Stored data
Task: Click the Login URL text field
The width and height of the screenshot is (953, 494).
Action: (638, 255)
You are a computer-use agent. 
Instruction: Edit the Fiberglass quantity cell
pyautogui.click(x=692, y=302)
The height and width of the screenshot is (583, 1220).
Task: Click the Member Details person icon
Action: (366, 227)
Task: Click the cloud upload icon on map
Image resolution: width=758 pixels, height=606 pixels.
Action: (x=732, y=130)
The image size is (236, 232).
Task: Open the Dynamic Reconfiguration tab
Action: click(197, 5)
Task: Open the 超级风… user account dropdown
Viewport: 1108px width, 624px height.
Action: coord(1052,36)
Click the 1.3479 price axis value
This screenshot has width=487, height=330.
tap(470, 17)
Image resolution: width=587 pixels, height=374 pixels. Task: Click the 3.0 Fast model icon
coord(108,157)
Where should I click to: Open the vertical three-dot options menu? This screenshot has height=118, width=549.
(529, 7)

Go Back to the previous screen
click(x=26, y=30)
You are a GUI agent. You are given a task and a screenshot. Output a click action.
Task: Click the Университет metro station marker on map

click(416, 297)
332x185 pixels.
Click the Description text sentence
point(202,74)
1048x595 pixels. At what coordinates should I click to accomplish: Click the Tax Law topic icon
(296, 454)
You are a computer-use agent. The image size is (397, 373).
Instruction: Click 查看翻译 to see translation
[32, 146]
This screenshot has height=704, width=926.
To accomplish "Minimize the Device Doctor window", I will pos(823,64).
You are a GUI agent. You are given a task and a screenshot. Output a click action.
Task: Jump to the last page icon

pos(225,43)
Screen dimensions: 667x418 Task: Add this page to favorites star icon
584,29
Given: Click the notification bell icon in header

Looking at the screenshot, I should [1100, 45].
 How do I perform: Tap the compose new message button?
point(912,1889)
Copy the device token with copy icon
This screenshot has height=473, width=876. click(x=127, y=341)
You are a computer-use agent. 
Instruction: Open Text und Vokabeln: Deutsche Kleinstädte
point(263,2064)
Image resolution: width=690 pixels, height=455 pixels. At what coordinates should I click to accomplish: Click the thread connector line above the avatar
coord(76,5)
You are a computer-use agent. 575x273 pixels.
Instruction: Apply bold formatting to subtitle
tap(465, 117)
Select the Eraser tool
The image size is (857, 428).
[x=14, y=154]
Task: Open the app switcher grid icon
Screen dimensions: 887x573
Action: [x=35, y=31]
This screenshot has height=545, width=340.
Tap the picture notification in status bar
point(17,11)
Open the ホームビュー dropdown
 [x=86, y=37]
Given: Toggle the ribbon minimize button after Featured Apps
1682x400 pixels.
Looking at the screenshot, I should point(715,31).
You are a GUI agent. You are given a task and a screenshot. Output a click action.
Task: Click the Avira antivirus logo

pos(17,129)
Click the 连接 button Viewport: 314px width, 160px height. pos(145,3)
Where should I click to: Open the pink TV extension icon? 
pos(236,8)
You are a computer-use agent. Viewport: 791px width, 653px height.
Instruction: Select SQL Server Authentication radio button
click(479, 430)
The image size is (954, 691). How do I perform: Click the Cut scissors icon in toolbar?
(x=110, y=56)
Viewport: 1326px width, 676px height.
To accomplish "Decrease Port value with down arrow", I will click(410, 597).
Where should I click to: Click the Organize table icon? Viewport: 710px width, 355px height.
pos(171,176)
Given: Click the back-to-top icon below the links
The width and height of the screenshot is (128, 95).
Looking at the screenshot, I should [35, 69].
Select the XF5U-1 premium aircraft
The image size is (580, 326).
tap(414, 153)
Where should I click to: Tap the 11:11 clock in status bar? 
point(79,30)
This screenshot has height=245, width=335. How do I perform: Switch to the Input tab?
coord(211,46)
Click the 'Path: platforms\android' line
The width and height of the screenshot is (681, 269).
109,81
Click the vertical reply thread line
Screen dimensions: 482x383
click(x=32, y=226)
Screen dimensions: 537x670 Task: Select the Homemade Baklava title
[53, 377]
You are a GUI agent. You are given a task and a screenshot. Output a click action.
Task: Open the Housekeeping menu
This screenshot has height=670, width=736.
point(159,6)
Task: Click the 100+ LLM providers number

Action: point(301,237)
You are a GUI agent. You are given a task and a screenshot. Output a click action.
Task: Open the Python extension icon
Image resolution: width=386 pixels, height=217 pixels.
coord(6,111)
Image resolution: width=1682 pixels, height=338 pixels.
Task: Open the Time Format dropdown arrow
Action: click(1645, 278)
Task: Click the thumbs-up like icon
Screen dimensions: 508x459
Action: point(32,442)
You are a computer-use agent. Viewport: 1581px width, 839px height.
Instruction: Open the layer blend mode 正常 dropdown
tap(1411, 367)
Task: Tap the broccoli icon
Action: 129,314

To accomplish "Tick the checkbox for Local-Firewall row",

What the task requires: What must be transcribed is the run of lines from the one containing "Given: Click the back-to-top" to the last line of the data above, inclusive, and only that.

Solution to this task:
Given: Click the back-to-top icon below the links
The width and height of the screenshot is (128, 95).
Looking at the screenshot, I should [35, 69].
Select the XF5U-1 premium aircraft
The image size is (580, 326).
tap(414, 153)
Where should I click to: Tap the 11:11 clock in status bar? 
point(79,30)
This screenshot has height=245, width=335. How do I perform: Switch to the Input tab?
coord(211,46)
Click the 'Path: platforms\android' line
The width and height of the screenshot is (681, 269).
109,81
Click the vertical reply thread line
Screen dimensions: 482x383
click(x=32, y=226)
Screen dimensions: 537x670 Task: Select the Homemade Baklava title
[53, 377]
You are a GUI agent. You are given a task and a screenshot. Output a click action.
Task: Open the Housekeeping menu
This screenshot has height=670, width=736.
point(159,6)
Task: Click the 100+ LLM providers number

Action: point(301,237)
You are a GUI agent. You are given a task and a screenshot. Output a click action.
Task: Open the Python extension icon
Image resolution: width=386 pixels, height=217 pixels.
coord(6,111)
Image resolution: width=1682 pixels, height=338 pixels.
Task: Open the Time Format dropdown arrow
Action: click(1645, 278)
Task: Click the thumbs-up like icon
Screen dimensions: 508x459
Action: point(32,442)
You are a computer-use agent. Viewport: 1581px width, 839px height.
Instruction: Open the layer blend mode 正常 dropdown
tap(1411, 367)
Task: Tap the broccoli icon
Action: 129,314

To accomplish "Tick the checkbox for Local-Firewall row",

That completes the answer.